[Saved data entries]
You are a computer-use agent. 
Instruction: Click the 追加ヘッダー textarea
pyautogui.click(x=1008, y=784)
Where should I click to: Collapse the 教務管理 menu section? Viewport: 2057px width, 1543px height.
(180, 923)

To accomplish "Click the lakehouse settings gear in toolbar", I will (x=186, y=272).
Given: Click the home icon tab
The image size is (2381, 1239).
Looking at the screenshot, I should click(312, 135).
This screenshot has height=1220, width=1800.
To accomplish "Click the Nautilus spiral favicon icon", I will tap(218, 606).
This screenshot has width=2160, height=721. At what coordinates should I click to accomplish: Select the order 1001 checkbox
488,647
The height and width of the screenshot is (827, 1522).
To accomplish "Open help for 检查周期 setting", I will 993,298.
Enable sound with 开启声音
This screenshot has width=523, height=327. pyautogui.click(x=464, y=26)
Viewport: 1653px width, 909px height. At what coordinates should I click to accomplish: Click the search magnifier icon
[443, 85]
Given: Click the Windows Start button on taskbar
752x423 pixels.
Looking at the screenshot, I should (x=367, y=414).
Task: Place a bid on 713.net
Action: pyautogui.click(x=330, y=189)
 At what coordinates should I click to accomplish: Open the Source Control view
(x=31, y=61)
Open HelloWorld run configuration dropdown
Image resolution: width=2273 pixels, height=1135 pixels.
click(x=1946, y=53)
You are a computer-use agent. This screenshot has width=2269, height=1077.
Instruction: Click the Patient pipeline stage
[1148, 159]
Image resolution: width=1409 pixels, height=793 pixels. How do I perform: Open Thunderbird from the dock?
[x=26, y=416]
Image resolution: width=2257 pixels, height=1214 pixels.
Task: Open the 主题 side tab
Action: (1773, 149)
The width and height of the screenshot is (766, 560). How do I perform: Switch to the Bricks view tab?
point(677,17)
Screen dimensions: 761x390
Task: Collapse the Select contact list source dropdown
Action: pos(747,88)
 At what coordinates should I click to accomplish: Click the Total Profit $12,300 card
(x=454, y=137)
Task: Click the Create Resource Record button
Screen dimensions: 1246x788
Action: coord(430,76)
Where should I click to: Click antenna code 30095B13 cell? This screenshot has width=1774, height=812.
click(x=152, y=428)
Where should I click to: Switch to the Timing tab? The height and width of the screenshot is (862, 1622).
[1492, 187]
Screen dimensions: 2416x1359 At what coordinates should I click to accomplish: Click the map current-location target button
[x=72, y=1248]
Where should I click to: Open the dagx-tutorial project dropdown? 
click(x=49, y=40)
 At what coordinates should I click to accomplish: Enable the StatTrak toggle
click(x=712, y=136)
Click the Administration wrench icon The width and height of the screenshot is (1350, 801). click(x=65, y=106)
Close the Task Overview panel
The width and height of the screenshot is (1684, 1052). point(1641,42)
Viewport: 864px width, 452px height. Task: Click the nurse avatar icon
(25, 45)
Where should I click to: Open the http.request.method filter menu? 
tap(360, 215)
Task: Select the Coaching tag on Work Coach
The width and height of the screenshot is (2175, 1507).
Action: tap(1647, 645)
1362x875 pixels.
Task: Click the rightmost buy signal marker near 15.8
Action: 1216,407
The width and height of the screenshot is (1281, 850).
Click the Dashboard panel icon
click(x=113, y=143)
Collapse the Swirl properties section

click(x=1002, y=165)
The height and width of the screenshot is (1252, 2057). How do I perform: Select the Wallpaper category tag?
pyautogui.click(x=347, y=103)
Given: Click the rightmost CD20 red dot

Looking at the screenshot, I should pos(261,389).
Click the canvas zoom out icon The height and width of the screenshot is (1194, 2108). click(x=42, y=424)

#### [WORK REQUIRED]
For this task, write out exactly the lines of the entries above, starting at the line with "Instruction: Click the Patient pipeline stage" and ending at the line with "The width and height of the screenshot is (1281, 850).", both included, and no others.

#### [SOLUTION FOR THIS PROBLEM]
Instruction: Click the Patient pipeline stage
[1148, 159]
Image resolution: width=1409 pixels, height=793 pixels. How do I perform: Open Thunderbird from the dock?
[x=26, y=416]
Image resolution: width=2257 pixels, height=1214 pixels.
Task: Open the 主题 side tab
Action: (1773, 149)
The width and height of the screenshot is (766, 560). How do I perform: Switch to the Bricks view tab?
point(677,17)
Screen dimensions: 761x390
Task: Collapse the Select contact list source dropdown
Action: pos(747,88)
 At what coordinates should I click to accomplish: Click the Total Profit $12,300 card
(x=454, y=137)
Task: Click the Create Resource Record button
Screen dimensions: 1246x788
Action: coord(430,76)
Where should I click to: Click antenna code 30095B13 cell? This screenshot has width=1774, height=812.
click(x=152, y=428)
Where should I click to: Switch to the Timing tab? The height and width of the screenshot is (862, 1622).
[1492, 187]
Screen dimensions: 2416x1359 At what coordinates should I click to accomplish: Click the map current-location target button
[x=72, y=1248]
Where should I click to: Open the dagx-tutorial project dropdown? 
click(x=49, y=40)
 At what coordinates should I click to accomplish: Enable the StatTrak toggle
click(x=712, y=136)
Click the Administration wrench icon The width and height of the screenshot is (1350, 801). click(x=65, y=106)
Close the Task Overview panel
The width and height of the screenshot is (1684, 1052). point(1641,42)
Viewport: 864px width, 452px height. Task: Click the nurse avatar icon
(25, 45)
Where should I click to: Open the http.request.method filter menu? 
tap(360, 215)
Task: Select the Coaching tag on Work Coach
The width and height of the screenshot is (2175, 1507).
Action: tap(1647, 645)
1362x875 pixels.
Task: Click the rightmost buy signal marker near 15.8
Action: 1216,407
The width and height of the screenshot is (1281, 850).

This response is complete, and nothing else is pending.